■ **Records supplied**
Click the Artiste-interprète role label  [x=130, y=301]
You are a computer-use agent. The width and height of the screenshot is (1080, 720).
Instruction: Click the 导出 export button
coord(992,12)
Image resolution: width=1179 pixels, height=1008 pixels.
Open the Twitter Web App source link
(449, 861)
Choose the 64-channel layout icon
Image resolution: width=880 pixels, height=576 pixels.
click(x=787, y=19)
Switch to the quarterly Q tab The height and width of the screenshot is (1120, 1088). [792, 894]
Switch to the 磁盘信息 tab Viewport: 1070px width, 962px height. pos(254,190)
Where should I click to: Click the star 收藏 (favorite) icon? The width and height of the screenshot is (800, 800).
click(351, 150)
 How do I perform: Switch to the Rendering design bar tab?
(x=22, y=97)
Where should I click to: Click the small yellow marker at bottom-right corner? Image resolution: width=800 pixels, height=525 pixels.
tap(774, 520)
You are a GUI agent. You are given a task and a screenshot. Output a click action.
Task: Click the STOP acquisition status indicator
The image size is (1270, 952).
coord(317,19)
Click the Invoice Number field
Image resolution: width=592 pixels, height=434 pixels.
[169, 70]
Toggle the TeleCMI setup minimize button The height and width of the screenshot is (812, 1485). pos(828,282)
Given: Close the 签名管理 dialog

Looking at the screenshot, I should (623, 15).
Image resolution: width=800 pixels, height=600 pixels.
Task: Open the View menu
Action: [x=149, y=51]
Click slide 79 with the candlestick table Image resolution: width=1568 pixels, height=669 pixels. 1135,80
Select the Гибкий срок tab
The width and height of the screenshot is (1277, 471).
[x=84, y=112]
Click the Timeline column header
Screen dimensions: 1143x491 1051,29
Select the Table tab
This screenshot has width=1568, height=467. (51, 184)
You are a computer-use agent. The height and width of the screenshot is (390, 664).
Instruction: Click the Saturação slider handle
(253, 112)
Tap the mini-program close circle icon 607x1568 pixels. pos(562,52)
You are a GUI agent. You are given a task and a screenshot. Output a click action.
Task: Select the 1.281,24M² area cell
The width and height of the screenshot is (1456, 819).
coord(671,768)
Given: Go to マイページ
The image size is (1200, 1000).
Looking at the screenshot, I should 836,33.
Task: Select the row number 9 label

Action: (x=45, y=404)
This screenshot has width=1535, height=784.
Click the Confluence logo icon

■ **Problem to solve**
Please return the lines above that run from the line containing "Toggle the TeleCMI" to the line containing "You are a computer-use agent. The height", inclusive, exactly and with no other lines.

■ **Answer for the task**
Toggle the TeleCMI setup minimize button The height and width of the screenshot is (812, 1485). pos(828,282)
Given: Close the 签名管理 dialog

Looking at the screenshot, I should (623, 15).
Image resolution: width=800 pixels, height=600 pixels.
Task: Open the View menu
Action: [x=149, y=51]
Click slide 79 with the candlestick table Image resolution: width=1568 pixels, height=669 pixels. 1135,80
Select the Гибкий срок tab
The width and height of the screenshot is (1277, 471).
[x=84, y=112]
Click the Timeline column header
Screen dimensions: 1143x491 1051,29
Select the Table tab
This screenshot has width=1568, height=467. (51, 184)
You are a computer-use agent. The height and width of the screenshot is (390, 664).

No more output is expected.